(Records from a data collection)
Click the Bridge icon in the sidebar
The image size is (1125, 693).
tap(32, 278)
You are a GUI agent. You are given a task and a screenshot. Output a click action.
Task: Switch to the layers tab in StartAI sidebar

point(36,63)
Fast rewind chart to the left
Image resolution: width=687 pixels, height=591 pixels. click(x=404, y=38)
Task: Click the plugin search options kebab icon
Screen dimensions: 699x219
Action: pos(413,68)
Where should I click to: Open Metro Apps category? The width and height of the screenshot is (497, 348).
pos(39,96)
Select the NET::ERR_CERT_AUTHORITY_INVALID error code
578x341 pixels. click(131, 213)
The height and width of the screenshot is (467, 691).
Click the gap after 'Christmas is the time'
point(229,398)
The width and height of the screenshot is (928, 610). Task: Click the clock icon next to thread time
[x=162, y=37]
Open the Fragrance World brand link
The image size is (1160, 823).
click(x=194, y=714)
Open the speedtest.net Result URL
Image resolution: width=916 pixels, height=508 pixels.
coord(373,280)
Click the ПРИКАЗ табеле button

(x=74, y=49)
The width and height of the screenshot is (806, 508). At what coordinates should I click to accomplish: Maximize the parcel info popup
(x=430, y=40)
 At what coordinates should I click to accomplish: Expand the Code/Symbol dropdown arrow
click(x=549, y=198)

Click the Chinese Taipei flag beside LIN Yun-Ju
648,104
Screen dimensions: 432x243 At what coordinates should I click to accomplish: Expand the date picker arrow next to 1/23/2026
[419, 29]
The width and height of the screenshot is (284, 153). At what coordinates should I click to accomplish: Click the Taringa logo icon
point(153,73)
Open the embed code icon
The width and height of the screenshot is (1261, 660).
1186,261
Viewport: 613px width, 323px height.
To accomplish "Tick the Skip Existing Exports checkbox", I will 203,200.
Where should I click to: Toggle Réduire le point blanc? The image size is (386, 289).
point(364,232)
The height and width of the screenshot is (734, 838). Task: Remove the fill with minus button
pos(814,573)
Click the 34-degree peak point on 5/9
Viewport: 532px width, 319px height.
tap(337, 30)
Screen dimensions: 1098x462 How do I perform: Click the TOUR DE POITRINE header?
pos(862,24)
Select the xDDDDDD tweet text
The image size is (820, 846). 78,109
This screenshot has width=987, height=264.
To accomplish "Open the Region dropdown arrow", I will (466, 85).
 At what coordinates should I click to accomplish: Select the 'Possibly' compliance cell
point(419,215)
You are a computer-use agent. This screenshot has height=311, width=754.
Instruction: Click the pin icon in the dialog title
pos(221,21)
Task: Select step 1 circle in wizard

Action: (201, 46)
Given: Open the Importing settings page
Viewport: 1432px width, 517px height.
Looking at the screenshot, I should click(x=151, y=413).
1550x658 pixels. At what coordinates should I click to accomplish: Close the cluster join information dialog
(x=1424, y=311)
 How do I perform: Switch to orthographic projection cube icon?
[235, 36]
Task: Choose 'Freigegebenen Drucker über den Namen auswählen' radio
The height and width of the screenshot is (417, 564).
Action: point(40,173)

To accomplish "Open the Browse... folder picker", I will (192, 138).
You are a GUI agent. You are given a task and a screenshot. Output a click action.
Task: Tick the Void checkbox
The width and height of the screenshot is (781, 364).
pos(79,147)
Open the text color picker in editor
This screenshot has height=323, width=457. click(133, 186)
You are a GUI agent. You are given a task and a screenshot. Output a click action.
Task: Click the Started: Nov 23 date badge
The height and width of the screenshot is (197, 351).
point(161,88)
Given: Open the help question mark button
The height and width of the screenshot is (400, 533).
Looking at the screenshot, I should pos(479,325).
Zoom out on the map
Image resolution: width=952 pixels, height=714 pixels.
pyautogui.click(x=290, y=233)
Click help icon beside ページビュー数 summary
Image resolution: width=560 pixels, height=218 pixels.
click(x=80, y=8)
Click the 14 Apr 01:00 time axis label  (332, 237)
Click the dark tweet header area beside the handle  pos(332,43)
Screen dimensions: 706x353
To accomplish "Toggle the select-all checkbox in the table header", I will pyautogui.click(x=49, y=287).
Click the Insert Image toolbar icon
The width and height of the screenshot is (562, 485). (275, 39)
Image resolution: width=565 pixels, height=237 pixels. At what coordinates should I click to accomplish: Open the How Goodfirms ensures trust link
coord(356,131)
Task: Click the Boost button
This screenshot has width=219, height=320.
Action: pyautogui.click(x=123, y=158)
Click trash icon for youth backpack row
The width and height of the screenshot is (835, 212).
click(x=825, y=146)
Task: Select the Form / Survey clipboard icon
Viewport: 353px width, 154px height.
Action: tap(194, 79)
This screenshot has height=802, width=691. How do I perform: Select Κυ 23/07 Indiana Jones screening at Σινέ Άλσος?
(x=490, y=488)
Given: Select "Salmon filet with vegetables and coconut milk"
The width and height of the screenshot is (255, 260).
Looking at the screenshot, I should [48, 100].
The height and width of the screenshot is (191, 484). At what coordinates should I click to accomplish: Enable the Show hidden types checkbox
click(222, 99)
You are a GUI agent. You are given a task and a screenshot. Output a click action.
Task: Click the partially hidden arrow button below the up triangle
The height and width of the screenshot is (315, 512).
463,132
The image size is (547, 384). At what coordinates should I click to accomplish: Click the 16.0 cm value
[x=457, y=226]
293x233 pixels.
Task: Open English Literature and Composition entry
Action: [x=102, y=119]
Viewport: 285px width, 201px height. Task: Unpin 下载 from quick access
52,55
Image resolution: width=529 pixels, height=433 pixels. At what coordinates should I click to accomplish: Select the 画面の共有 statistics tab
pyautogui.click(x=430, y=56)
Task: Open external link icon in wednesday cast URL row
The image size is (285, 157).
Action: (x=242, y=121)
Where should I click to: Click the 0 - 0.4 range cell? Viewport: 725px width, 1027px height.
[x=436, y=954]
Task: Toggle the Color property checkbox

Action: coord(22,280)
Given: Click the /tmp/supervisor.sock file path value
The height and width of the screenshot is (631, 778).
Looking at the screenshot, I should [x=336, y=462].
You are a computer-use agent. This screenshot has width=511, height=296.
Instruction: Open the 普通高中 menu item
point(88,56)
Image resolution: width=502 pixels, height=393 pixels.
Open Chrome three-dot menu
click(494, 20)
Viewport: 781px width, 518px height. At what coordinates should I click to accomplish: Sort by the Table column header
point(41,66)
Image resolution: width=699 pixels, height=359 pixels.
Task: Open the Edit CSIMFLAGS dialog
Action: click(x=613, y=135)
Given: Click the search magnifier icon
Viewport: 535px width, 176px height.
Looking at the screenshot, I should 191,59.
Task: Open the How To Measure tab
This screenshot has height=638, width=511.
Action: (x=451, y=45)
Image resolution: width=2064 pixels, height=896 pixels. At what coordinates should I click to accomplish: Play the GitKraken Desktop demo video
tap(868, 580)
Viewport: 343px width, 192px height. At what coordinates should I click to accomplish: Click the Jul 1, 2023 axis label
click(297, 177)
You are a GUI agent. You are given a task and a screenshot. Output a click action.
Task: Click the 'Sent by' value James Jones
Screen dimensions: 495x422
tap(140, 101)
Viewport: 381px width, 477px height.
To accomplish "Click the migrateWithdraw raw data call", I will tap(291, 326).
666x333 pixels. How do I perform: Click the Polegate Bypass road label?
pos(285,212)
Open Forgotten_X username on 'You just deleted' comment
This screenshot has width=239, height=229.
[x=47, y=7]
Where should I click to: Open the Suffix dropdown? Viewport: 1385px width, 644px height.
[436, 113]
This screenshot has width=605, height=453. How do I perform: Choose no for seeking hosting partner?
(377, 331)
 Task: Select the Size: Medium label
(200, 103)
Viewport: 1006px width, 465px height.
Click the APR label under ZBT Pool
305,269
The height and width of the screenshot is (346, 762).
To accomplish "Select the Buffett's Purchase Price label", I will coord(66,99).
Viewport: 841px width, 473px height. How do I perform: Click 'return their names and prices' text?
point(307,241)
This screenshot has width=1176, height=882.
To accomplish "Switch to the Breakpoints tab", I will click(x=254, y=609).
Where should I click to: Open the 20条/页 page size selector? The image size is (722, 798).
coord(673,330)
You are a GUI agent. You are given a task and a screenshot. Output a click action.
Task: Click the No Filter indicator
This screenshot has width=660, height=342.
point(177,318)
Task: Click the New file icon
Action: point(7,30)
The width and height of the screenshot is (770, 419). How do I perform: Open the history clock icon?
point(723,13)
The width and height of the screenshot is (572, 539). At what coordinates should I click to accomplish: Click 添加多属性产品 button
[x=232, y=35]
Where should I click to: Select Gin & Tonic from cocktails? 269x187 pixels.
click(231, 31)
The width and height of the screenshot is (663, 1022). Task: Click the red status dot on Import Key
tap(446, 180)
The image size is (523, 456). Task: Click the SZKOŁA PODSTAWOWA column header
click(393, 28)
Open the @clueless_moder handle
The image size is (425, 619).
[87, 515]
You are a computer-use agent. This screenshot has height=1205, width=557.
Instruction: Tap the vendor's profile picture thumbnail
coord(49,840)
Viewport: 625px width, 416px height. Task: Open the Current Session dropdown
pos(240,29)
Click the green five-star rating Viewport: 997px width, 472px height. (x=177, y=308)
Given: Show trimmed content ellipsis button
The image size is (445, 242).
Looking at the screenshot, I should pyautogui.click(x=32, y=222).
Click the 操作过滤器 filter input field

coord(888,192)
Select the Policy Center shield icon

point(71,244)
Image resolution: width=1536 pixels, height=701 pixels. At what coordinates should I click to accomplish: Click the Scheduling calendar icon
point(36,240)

Exercise objective >>
From the data above, show each line that contains "search".

Reply to the exercise >>
Task: Click the plugin search options kebab icon
Given: Click the search magnifier icon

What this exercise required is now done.